> _Instruction 1_: Copy out the records word for word, starting from their first line and ending with the line that contains "coord(123,39)".

> _Selection_:
● ● ● ● ● ● ●

Operation	Worst-case time	Amortized time	Space	Notes
`get(i)` random access	O(1)	O(1)	O(1)	Address arithmetic.^[11]
`push(x)` no-grow case	O(1)	O(1)	O(1)	One write.
`push(x)` grow-triggering case	O(n)	—	O(n) transient	The single push copies everything.
`push(x)` over a sequence of n	—	O(1) per push	O(n) peak	The proof above.^[3:2]
`pop()` no-shrink	O(1)	O(1)	O(1)	One write to `size`.
Insert or delete near the front	O(n)	O(n)	O(1)	Every following element shifts.

The "amortized O(1) but worst-case O(n)" distinction is the chapter's one shot at saving you from a hard-real-time bug. A flight-control loop that needs to finish each push in under a microsecond cannot use a regular ArrayList, because every once in a long while a single push triggers a reallocation that copies every element so far. The fix in those settings is a deamortized dynamic array: split the copy across multiple subsequent pushes, with a worst-case-per-operation bound at the cost of more bookkeeping. CLRS calls this technique table-doubling with the lazy-rehash pattern; in practice it shows up in real-time game engines and in the heap rebalancing covered in Heaps.^[3:3]

What happens on the way down#

Shrinking is harder than growing, and most production libraries don't bother. CPython's list never shrinks unless you call list_resize explicitly with a smaller target. Java's ArrayList exposes trimToSize() for the same reason: shrinking is opt-in. Go slices never shrink the backing array. Slicing produces a new header with smaller len, but cap and the underlying memory stay put.

● ● ● ● ● ● ●

> _Supplied records_:

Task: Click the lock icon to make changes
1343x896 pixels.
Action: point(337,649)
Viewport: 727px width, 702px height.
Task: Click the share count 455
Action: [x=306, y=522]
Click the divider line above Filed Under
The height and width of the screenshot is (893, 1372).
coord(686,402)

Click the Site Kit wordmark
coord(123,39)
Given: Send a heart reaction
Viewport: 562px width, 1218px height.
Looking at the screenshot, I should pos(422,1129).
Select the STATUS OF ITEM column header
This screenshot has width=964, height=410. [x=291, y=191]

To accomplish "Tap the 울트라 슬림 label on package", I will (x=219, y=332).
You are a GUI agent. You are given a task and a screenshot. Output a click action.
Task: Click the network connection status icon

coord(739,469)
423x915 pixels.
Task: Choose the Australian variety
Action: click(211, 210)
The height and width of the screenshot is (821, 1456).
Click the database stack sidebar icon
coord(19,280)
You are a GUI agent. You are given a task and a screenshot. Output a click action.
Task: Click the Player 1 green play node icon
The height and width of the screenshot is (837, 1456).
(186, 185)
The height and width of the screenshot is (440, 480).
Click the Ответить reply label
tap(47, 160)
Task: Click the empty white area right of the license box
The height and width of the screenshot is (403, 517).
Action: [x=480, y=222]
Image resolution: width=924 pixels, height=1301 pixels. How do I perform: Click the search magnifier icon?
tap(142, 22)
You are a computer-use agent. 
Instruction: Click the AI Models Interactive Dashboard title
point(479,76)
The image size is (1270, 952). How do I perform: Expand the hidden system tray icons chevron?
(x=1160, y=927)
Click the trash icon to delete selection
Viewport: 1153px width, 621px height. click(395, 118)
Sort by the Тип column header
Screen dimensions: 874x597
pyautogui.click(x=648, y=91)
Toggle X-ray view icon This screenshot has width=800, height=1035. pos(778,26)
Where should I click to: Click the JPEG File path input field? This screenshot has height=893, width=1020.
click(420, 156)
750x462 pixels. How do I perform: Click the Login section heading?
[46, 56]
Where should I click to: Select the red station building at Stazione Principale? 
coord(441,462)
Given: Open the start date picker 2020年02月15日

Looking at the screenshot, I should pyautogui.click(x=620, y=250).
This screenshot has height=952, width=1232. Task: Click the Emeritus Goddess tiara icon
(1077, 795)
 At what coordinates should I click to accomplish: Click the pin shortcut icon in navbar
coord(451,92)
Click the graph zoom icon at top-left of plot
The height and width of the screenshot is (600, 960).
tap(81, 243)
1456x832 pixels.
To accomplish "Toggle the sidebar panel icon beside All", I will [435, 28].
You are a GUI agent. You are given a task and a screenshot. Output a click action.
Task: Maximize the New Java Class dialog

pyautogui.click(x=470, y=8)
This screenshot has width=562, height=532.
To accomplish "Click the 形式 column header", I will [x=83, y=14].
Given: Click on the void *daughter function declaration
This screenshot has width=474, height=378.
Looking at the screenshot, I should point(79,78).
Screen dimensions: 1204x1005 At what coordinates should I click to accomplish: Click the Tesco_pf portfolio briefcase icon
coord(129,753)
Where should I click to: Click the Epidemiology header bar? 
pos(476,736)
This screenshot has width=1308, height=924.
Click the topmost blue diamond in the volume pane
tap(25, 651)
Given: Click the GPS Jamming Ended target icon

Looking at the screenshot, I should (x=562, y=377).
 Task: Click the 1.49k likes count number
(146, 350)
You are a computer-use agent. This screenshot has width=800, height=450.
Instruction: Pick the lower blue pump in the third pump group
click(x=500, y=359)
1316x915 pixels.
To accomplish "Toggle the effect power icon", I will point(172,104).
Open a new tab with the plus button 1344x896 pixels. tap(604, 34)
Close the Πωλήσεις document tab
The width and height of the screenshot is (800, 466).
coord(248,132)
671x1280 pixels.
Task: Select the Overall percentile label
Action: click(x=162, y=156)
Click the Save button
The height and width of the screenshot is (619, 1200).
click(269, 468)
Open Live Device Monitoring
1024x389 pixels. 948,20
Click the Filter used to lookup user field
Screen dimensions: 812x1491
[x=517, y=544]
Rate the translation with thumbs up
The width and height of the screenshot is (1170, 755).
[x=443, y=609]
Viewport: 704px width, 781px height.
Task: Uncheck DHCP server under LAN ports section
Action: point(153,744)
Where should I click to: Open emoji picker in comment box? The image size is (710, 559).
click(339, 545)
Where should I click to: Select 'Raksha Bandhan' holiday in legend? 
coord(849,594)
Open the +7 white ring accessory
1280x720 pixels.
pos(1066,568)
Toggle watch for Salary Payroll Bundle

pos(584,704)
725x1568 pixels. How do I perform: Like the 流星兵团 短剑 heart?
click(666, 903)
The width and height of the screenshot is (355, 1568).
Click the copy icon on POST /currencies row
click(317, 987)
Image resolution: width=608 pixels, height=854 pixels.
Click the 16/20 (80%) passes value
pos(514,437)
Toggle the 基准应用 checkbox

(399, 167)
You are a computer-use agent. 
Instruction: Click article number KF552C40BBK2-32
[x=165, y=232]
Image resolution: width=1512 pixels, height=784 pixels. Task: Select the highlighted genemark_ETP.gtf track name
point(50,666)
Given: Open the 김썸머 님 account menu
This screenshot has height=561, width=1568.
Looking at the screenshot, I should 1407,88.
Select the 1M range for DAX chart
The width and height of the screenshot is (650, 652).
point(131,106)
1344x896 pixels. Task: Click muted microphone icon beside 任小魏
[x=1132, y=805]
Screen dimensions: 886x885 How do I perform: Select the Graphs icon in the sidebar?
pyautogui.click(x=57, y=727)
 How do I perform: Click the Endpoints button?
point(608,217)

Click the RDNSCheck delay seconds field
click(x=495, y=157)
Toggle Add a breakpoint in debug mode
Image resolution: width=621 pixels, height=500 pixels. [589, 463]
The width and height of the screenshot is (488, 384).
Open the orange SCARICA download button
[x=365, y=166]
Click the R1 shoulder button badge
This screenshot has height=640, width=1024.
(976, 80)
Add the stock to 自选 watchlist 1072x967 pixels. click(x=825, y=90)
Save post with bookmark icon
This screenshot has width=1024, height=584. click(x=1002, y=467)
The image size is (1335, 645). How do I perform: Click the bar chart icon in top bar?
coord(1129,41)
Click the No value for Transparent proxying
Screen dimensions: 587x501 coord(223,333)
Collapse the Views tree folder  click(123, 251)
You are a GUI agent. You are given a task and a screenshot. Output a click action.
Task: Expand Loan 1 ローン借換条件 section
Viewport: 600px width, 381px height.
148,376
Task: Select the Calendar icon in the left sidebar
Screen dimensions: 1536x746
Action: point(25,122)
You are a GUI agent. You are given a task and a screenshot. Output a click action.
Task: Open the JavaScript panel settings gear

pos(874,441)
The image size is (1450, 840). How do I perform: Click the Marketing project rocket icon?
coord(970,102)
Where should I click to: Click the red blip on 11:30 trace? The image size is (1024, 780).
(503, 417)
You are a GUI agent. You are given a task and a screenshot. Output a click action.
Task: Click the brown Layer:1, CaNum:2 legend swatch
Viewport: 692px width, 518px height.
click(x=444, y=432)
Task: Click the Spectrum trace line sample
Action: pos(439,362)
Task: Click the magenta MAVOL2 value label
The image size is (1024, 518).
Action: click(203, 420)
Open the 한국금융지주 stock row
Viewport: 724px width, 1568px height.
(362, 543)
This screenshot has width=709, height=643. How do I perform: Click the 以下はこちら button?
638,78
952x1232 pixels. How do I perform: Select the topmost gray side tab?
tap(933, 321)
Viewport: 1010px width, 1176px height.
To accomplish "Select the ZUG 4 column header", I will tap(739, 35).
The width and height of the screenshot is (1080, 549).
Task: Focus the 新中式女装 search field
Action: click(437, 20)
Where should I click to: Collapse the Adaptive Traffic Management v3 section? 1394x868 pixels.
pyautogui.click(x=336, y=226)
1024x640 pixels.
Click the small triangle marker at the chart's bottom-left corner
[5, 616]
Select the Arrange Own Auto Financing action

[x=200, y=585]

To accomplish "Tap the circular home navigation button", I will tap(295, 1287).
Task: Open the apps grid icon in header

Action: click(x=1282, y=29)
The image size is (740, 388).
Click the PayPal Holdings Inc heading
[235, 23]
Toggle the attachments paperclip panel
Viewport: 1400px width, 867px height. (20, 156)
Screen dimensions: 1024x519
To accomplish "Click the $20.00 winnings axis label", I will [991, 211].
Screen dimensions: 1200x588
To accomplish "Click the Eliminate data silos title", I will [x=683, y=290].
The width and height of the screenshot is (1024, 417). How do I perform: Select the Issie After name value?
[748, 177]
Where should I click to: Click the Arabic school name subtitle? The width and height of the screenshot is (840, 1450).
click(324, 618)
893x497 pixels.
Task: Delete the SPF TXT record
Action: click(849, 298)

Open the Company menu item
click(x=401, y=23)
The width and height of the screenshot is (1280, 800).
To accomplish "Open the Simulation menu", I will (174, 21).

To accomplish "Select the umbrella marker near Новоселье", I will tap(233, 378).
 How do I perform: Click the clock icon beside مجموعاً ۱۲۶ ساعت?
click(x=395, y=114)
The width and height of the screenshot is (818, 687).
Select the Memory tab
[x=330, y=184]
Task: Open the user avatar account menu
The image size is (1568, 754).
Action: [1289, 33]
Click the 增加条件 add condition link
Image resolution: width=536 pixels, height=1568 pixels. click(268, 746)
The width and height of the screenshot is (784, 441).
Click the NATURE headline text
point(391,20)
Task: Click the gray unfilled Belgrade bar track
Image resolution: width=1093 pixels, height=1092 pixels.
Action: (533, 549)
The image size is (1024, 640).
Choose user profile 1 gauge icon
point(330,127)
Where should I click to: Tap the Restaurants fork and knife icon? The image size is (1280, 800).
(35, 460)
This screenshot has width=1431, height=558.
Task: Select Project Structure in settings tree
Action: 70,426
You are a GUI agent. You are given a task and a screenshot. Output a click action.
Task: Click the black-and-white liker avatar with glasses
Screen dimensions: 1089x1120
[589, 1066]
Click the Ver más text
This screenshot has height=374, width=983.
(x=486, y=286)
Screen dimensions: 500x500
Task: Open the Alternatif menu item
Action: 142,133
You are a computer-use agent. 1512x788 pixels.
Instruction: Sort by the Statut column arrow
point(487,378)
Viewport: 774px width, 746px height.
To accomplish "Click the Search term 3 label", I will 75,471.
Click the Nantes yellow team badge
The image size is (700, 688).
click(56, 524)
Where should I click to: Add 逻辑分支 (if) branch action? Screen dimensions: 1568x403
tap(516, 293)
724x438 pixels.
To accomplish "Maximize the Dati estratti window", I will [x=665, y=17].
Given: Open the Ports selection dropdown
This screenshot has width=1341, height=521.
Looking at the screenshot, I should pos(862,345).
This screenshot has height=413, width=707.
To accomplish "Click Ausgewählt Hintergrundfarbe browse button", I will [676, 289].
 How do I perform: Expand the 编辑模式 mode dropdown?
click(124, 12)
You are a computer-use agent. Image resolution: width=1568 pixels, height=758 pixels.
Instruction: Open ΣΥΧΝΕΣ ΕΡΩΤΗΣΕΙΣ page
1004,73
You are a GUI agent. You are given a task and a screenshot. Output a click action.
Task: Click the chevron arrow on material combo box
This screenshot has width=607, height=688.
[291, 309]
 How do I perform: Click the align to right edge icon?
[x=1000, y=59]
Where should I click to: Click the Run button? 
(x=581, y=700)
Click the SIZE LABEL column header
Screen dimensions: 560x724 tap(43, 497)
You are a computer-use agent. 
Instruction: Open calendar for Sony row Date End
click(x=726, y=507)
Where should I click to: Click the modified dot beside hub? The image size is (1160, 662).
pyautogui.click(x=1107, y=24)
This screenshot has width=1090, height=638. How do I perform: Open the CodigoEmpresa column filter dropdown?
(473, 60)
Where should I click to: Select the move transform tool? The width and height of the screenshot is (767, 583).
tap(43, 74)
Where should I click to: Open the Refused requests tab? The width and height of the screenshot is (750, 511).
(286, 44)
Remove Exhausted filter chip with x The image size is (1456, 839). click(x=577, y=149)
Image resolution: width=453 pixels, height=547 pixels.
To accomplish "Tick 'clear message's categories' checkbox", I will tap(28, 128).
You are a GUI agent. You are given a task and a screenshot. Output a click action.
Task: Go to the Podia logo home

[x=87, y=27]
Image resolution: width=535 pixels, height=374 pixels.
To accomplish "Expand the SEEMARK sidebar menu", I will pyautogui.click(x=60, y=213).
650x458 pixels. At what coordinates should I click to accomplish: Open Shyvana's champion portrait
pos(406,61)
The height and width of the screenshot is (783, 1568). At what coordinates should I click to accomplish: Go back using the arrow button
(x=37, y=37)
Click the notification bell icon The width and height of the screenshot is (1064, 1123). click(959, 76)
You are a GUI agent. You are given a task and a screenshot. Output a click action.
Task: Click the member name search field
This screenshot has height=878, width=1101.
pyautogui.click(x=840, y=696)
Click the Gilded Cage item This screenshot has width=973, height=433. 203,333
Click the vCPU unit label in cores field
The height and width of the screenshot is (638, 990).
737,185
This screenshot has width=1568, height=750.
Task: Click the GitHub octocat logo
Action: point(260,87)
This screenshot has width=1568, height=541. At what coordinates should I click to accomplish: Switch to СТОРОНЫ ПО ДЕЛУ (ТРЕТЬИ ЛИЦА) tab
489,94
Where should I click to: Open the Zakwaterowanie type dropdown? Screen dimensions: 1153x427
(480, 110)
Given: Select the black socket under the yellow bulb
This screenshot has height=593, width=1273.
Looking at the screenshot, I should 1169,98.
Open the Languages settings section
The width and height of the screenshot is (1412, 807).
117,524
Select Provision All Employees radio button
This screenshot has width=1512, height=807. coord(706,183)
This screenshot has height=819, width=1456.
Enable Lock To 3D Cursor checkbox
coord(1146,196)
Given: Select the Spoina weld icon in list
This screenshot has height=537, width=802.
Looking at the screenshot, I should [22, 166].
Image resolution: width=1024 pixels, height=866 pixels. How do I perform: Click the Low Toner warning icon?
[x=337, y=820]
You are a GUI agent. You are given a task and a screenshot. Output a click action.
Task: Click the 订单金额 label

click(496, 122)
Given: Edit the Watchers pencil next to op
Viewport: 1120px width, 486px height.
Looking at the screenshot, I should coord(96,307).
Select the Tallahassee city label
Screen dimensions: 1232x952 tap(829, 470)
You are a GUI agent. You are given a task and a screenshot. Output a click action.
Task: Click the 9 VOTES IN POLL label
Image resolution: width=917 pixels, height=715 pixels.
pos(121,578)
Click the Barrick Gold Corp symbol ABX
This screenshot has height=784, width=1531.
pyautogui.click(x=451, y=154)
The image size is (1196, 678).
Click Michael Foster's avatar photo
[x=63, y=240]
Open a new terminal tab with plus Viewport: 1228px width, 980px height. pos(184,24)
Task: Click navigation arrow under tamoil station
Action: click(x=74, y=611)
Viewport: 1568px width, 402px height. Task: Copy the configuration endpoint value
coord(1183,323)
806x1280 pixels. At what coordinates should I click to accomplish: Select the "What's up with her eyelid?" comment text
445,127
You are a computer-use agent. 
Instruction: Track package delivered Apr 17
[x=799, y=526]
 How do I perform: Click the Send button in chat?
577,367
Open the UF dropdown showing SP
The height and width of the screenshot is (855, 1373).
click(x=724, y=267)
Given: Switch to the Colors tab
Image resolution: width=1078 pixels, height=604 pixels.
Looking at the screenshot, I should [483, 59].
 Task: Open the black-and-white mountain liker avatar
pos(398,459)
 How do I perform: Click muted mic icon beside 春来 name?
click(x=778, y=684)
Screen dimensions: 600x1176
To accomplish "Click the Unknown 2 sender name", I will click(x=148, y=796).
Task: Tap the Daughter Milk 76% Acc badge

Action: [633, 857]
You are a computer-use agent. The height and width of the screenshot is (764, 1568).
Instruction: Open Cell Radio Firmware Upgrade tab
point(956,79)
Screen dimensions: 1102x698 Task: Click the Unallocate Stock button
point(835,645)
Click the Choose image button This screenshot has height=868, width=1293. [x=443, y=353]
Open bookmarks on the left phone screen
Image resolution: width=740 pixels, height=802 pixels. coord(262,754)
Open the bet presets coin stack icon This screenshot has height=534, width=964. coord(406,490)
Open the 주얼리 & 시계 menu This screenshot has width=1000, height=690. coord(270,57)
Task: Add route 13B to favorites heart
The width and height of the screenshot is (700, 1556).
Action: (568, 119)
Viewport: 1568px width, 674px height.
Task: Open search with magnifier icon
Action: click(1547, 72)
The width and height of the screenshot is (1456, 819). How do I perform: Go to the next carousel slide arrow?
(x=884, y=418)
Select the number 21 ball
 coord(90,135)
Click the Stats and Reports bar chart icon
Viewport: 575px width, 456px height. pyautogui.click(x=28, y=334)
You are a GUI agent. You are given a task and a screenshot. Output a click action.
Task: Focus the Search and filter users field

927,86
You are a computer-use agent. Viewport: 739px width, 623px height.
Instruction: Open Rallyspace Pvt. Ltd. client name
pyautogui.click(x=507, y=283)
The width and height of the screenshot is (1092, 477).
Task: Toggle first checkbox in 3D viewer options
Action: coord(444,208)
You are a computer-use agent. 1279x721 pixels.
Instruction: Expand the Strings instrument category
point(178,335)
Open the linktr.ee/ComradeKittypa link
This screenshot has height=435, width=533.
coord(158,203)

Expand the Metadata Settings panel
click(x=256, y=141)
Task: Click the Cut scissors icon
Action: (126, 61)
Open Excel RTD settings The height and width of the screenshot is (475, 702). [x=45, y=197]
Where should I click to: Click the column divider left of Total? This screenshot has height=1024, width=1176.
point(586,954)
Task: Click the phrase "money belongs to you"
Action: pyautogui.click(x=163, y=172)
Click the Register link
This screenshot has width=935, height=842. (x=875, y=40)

● ● ● ● ● ● ●

> _Instruction 2_: In the dynamic array text, what method does Java's ArrayList expose for shrinking?

> _Final result 1_:
Task: Click the lock icon to make changes
1343x896 pixels.
Action: point(337,649)
Viewport: 727px width, 702px height.
Task: Click the share count 455
Action: [x=306, y=522]
Click the divider line above Filed Under
The height and width of the screenshot is (893, 1372).
coord(686,402)

Click the Site Kit wordmark
coord(123,39)

> _Final result 2_: trimToSize()